▸ **WHAT NEEDS TO BE DONE**
Leave the pictures aside. Retype exactly the lines from the top of the data below through the one holding "Given: Click the".

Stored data
__________

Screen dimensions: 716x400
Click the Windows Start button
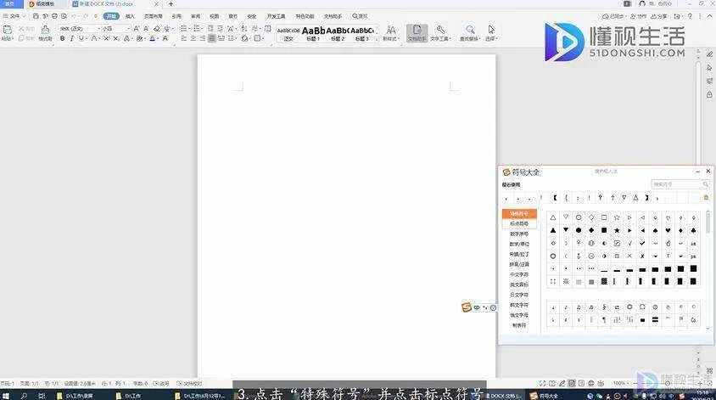tap(7, 395)
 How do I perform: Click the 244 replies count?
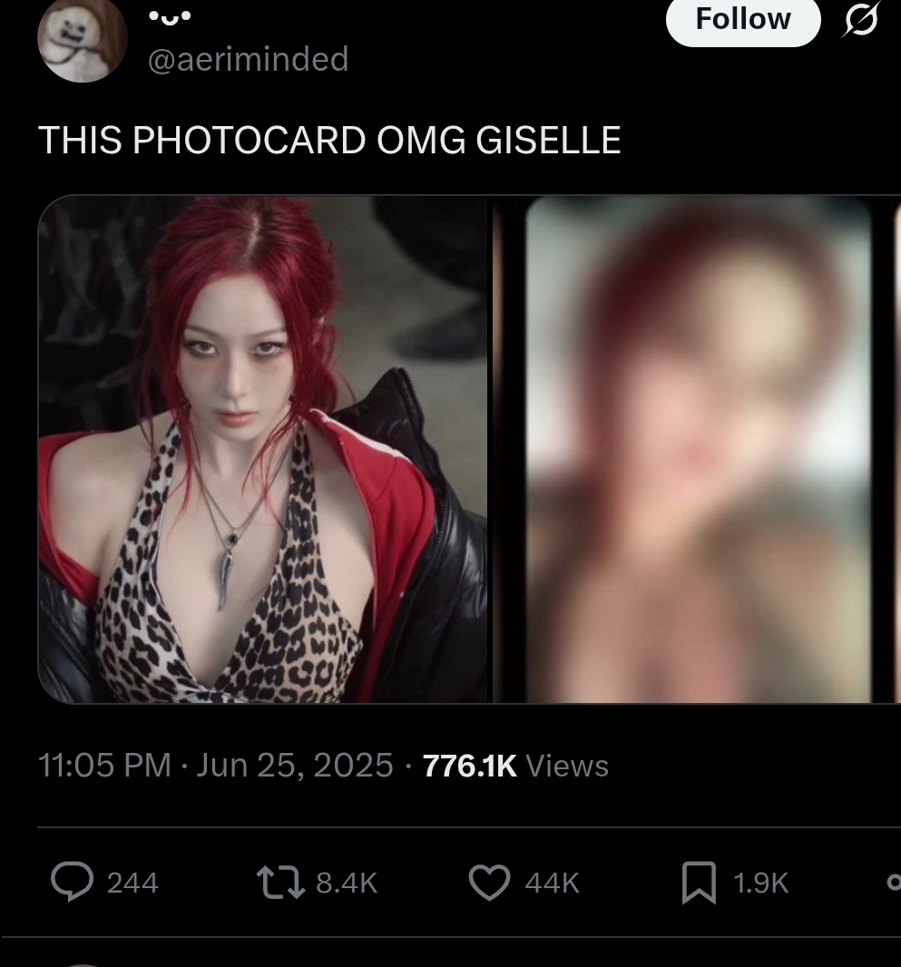[x=132, y=883]
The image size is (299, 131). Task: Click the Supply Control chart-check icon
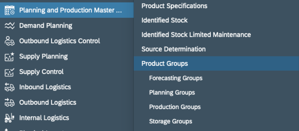(x=10, y=72)
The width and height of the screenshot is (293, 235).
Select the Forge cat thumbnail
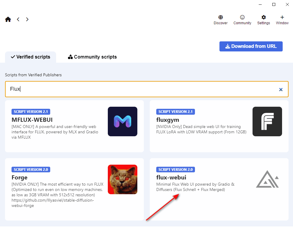123,179
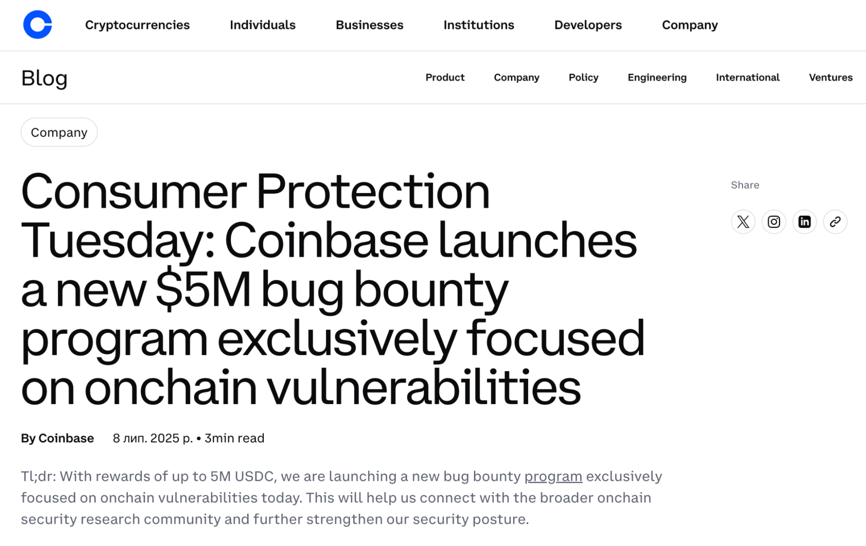Open the underlined program hyperlink

tap(553, 476)
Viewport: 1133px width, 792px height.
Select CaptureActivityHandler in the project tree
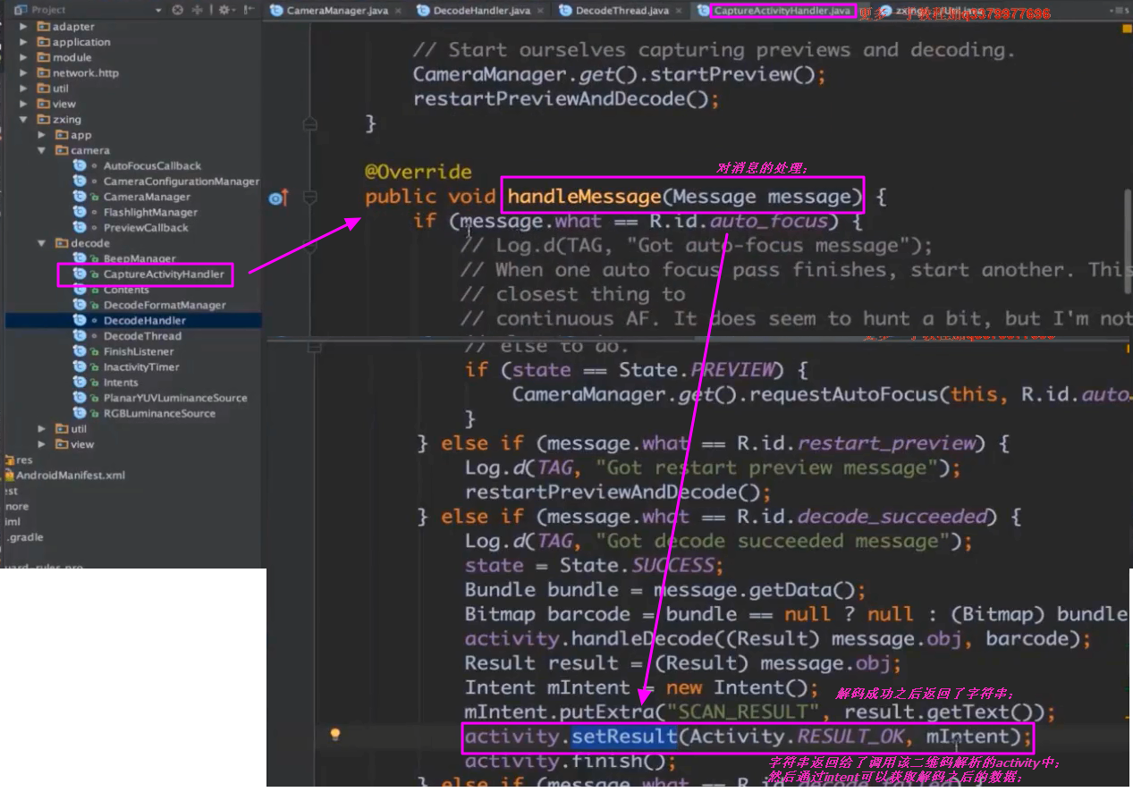point(163,274)
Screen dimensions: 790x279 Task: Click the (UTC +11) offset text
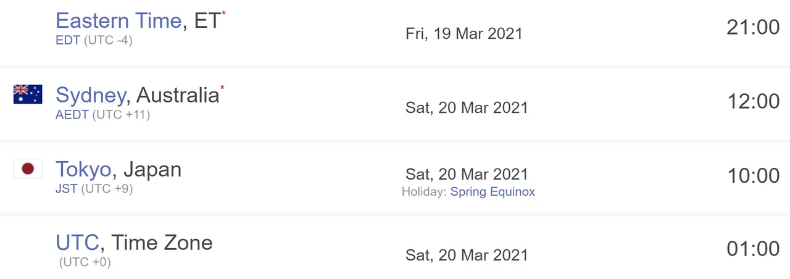[x=121, y=114]
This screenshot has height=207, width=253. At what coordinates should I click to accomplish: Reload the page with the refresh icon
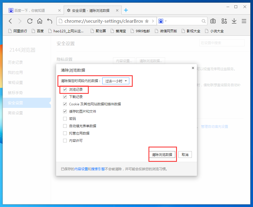pos(30,21)
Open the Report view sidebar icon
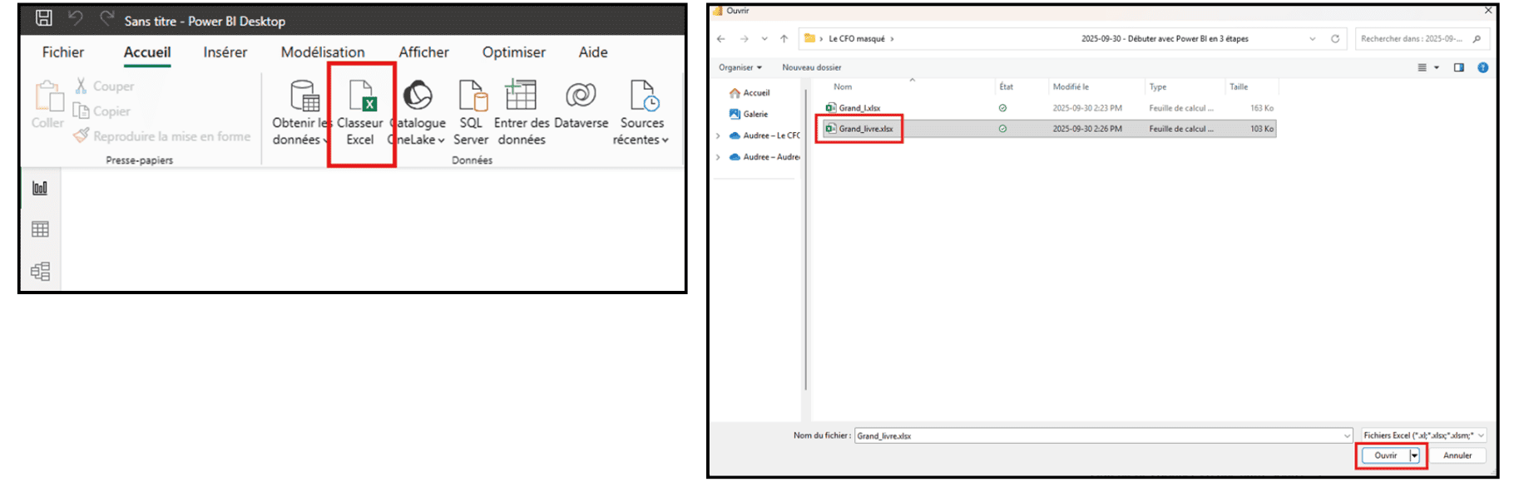This screenshot has width=1529, height=482. (40, 189)
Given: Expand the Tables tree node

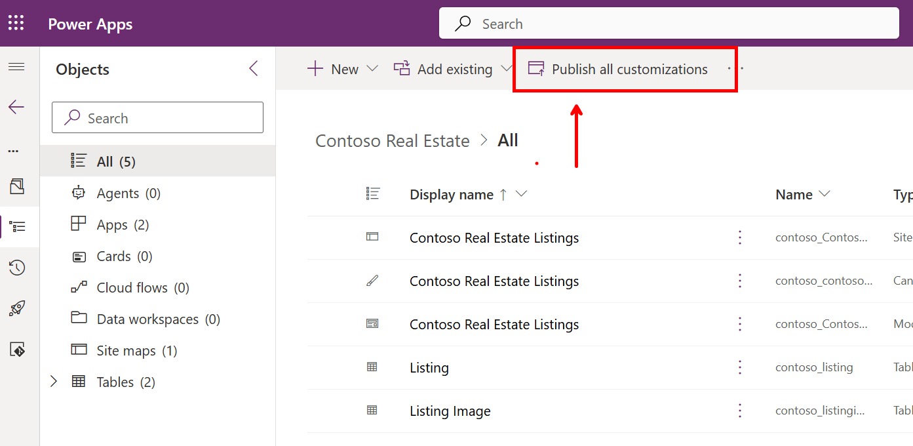Looking at the screenshot, I should point(54,382).
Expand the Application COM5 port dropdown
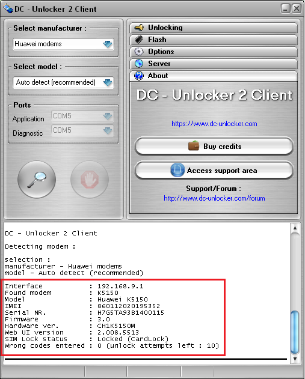Viewport: 305px width, 379px height. coord(82,116)
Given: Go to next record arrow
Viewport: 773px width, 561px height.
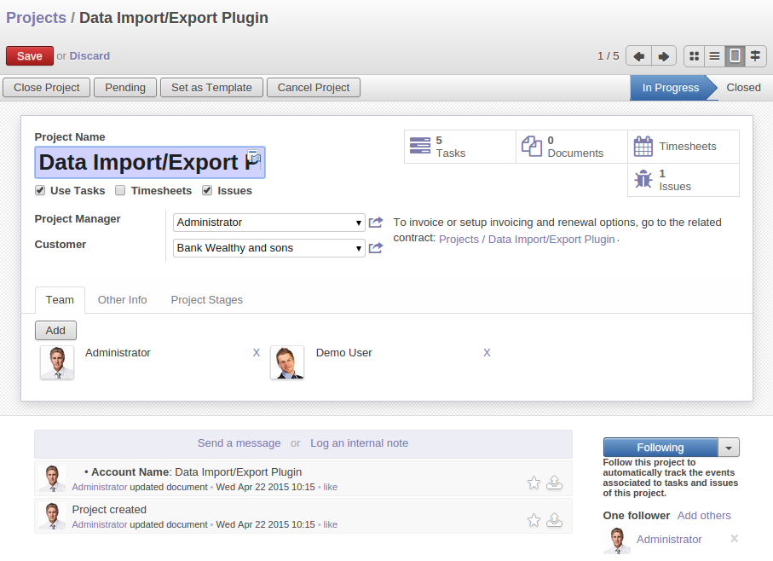Looking at the screenshot, I should coord(665,56).
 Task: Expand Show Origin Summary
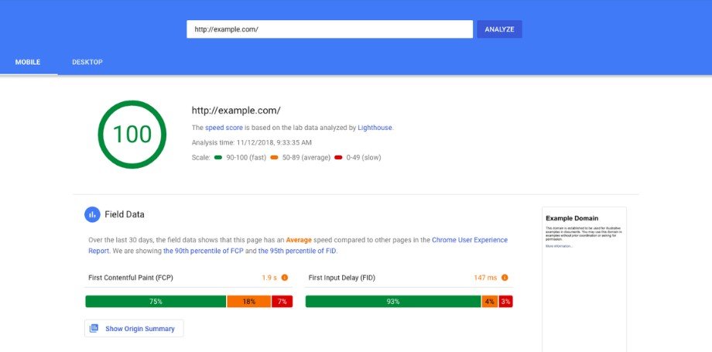[139, 329]
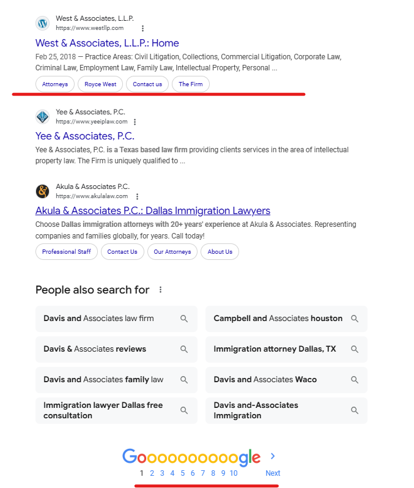This screenshot has width=414, height=488.
Task: Click West & Associates WordPress favicon
Action: (x=43, y=23)
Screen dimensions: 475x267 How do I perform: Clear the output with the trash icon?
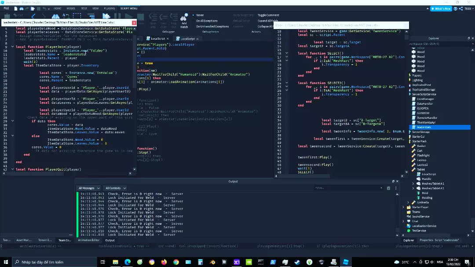[389, 188]
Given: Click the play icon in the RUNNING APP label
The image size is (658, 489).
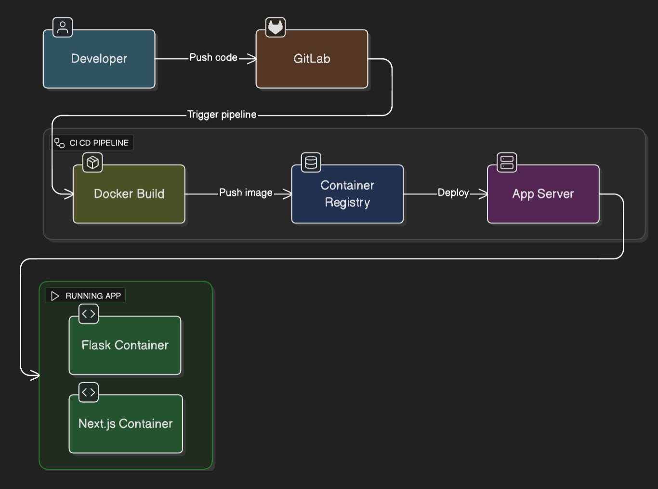Looking at the screenshot, I should tap(54, 296).
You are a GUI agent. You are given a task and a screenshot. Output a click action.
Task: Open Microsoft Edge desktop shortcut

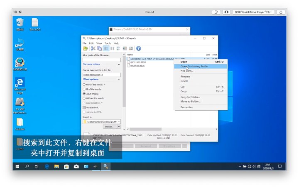[x=20, y=83]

__________

▸ **REPLY**
Screen dimensions: 716x400
Click the Windows Start button
tap(7, 395)
 How do I perform: Click the 244 replies count?
[x=132, y=883]
The image size is (299, 131). Task: Click the Supply Control chart-check icon
(x=10, y=72)
The width and height of the screenshot is (293, 235).
Select the Forge cat thumbnail
123,179
Open the underlined program hyperlink

tap(553, 476)
Viewport: 1133px width, 792px height.
Select CaptureActivityHandler in the project tree
point(163,274)
Screen dimensions: 790x279 Task: Click the (UTC +11) offset text
[x=121, y=114]
This screenshot has height=207, width=253. At what coordinates should I click to accomplish: Reload the page with the refresh icon
pos(30,21)
Open the Report view sidebar icon
This screenshot has width=1529, height=482. (40, 189)
Given: Expand the Tables tree node

Looking at the screenshot, I should point(54,382).
Expand the Application COM5 port dropdown
Viewport: 305px width, 379px height. coord(82,116)
Given: Go to next record arrow
Viewport: 773px width, 561px height.
Looking at the screenshot, I should coord(665,56).
 Task: Expand Show Origin Summary
[139, 329]
This screenshot has width=414, height=488.
Task: Click West & Associates WordPress favicon
Action: (x=43, y=23)
Screen dimensions: 475x267 How do I perform: Clear the output with the trash icon?
[389, 188]
Given: Click the play icon in the RUNNING APP label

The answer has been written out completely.